_HOW TO COMPLETE THIS TASK_. Can you return the entries below word for word, starting at their first line and stopping after the line that contains "Looking at the image, I should click on (1007, 14)."?

········

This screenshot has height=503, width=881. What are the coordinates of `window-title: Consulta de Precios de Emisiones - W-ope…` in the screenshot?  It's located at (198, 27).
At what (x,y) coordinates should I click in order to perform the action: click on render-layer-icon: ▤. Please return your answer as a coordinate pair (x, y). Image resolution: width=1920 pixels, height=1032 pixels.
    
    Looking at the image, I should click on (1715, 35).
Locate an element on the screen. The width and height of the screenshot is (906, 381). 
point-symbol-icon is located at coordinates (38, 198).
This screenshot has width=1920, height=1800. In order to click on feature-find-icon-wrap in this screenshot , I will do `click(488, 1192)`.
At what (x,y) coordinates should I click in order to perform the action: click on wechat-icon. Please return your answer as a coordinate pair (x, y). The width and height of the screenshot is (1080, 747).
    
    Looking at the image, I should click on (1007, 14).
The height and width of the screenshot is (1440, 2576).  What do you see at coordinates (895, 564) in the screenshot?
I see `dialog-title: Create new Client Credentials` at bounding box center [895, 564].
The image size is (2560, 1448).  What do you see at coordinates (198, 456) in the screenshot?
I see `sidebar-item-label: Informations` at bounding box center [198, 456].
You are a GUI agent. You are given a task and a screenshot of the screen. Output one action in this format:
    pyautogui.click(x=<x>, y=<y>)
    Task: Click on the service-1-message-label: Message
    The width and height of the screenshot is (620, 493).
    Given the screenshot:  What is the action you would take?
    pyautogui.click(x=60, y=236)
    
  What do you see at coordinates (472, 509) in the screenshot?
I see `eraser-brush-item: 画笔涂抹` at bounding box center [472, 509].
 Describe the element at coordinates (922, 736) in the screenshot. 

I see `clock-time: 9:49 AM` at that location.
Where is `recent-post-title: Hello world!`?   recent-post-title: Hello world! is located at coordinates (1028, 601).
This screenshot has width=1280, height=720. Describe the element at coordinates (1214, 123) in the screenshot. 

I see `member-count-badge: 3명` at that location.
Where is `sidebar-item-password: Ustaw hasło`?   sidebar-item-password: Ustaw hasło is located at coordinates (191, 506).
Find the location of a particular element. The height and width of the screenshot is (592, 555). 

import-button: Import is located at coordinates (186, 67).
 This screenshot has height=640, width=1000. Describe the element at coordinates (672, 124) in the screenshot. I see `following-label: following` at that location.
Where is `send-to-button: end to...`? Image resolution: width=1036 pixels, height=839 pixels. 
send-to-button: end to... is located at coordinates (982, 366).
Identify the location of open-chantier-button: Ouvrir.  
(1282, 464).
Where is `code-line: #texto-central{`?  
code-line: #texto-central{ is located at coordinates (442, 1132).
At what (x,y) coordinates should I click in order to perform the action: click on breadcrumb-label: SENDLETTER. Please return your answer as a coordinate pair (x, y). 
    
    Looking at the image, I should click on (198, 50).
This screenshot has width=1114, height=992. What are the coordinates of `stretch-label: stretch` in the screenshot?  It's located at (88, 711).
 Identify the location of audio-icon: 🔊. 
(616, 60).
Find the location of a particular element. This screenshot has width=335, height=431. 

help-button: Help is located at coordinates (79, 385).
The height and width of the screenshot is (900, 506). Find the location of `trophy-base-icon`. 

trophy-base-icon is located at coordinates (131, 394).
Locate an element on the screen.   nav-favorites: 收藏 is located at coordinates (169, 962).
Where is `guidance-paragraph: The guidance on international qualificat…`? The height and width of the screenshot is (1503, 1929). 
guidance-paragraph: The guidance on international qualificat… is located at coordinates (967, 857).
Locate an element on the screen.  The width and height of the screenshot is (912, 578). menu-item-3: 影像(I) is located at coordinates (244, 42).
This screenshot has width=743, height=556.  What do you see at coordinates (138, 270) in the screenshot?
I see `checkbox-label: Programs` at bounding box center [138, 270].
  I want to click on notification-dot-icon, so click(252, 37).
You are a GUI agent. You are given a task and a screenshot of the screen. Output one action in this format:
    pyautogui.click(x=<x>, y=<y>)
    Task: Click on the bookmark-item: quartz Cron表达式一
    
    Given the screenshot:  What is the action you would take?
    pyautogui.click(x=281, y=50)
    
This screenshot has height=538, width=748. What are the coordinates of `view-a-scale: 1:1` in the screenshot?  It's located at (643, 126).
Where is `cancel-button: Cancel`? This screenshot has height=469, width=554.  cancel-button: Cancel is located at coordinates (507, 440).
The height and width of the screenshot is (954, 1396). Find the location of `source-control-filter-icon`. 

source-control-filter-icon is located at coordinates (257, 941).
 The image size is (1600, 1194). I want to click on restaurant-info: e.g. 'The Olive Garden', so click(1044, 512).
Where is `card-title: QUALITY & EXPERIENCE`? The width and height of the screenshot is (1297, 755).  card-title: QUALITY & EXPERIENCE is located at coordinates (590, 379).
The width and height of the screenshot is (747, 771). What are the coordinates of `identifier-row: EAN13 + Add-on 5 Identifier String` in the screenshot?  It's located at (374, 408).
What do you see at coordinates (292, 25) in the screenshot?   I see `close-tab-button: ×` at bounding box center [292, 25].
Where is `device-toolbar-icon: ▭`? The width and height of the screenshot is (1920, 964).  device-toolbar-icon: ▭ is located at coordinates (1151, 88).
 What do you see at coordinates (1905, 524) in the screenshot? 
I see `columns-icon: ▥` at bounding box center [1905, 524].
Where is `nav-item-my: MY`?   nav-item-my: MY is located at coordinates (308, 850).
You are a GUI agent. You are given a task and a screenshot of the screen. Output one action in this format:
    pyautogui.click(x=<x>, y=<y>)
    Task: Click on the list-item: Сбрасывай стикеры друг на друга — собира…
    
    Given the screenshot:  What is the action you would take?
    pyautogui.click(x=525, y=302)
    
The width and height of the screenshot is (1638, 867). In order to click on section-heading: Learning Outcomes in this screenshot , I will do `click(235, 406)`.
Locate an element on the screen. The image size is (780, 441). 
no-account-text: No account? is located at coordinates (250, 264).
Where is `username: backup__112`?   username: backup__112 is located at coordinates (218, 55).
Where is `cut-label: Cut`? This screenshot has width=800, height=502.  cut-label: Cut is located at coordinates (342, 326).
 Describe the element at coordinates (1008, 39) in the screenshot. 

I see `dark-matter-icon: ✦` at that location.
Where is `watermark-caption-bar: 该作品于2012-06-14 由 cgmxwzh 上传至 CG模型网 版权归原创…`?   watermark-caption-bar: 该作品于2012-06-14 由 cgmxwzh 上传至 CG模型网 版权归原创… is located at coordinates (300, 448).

········

_REPLY_.
This screenshot has height=503, width=881. What are the coordinates of `window-title: Consulta de Precios de Emisiones - W-ope…` in the screenshot?  It's located at (198, 27).
At what (x,y) coordinates should I click in order to perform the action: click on render-layer-icon: ▤. Please return your answer as a coordinate pair (x, y). Image resolution: width=1920 pixels, height=1032 pixels.
    
    Looking at the image, I should click on (1715, 35).
Locate an element on the screen. The width and height of the screenshot is (906, 381). 
point-symbol-icon is located at coordinates (38, 198).
This screenshot has width=1920, height=1800. In order to click on feature-find-icon-wrap in this screenshot , I will do `click(488, 1192)`.
At what (x,y) coordinates should I click in order to perform the action: click on wechat-icon. Please return your answer as a coordinate pair (x, y). The width and height of the screenshot is (1080, 747).
    
    Looking at the image, I should click on (1007, 14).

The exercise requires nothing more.